TASK PROMPT.
Copy the forum thread below on splitting text into n-word groups in full, character for character.

Reputation: 1999
I want to parse a file that is between 300-2,000 words and create lists of words in groups of 1 to n words long. For example, if I had this file:
The fat cat sat on a mat.
The output for 1-2 would be:
# group of words, 1 word length
['The' 'fat' 'cat' 'sat' 'on' 'a' 'mat']
# group of words, 2 word length
[['The', 'fat'], ['fat'], 'cat', ['cat', 'sat'], ['sat', 'on'], ['on', 'a'], ['a', 'mat']]
I'm sure I could write some very inefficient code that could do this but I'm wondering if there is an NLP (or other) library that can do this for me.
Upvotes: 1
Views: 43
Reputation: 5802
In computational linguistics, we call them unigrams, bigrams, trigrams, etc., or n-grams in general. There is an ngrams()
function in the NLTK.
The first thing you need to do is tokenize, e.g., like this:
from nltk.tokenize import word_tokenize
# ['The', 'fat', 'cat', 'sat', 'on', 'a', 'mat', '.']
words = word_tokenize('The fat cat sat on a mat.')
Then you can get the ngrams like so:
from nltk import ngrams
bigrams = list(ngrams(words, 2))
which will give you
[('The', 'fat'), ('fat', 'cat'), ('cat', 'sat'), ('sat', 'on'), ('on', 'a'), ('a', 'mat'), ('mat', '.')]
Upvotes: 4

DATA.
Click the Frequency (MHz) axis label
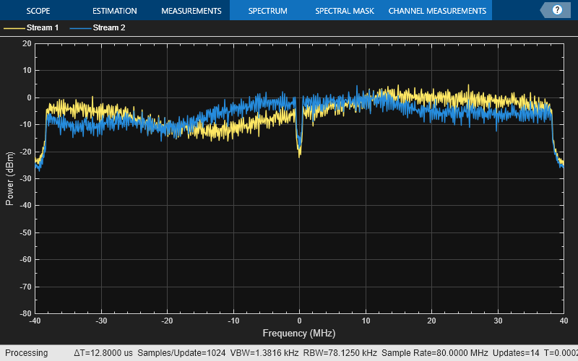578x361 pixels. (x=299, y=334)
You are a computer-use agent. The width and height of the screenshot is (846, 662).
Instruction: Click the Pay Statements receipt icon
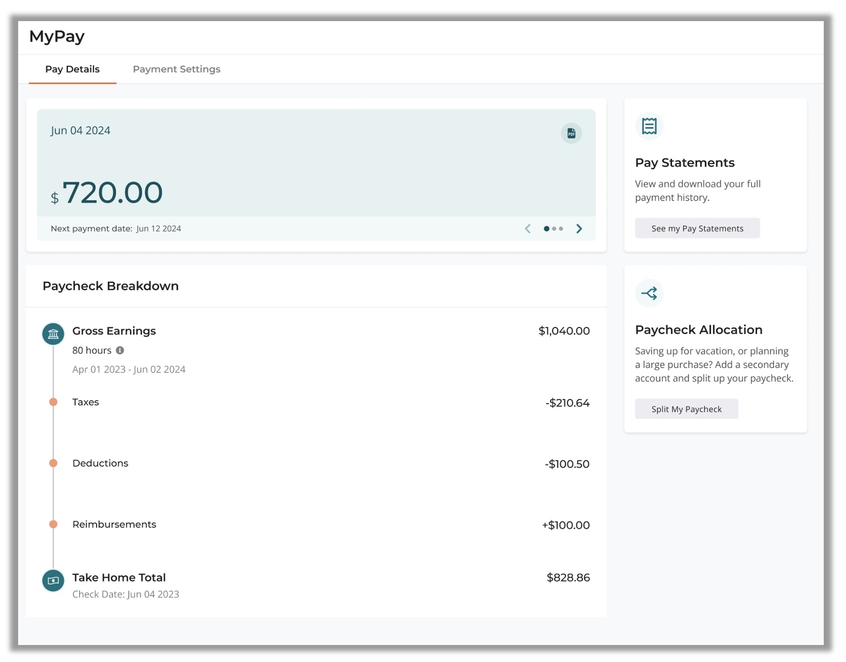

TASK RESULT.
Reputation: 1999
I want to parse a file that is between 300-2,000 words and create lists of words in groups of 1 to n words long. For example, if I had this file:
The fat cat sat on a mat.
The output for 1-2 would be:
# group of words, 1 word length
['The' 'fat' 'cat' 'sat' 'on' 'a' 'mat']
# group of words, 2 word length
[['The', 'fat'], ['fat'], 'cat', ['cat', 'sat'], ['sat', 'on'], ['on', 'a'], ['a', 'mat']]
I'm sure I could write some very inefficient code that could do this but I'm wondering if there is an NLP (or other) library that can do this for me.
Upvotes: 1
Views: 43
Reputation: 5802
In computational linguistics, we call them unigrams, bigrams, trigrams, etc., or n-grams in general. There is an ngrams()
function in the NLTK.
The first thing you need to do is tokenize, e.g., like this:
from nltk.tokenize import word_tokenize
# ['The', 'fat', 'cat', 'sat', 'on', 'a', 'mat', '.']
words = word_tokenize('The fat cat sat on a mat.')
Then you can get the ngrams like so:
from nltk import ngrams
bigrams = list(ngrams(words, 2))
which will give you
[('The', 'fat'), ('fat', 'cat'), ('cat', 'sat'), ('sat', 'on'), ('on', 'a'), ('a', 'mat'), ('mat', '.')]
Upvotes: 4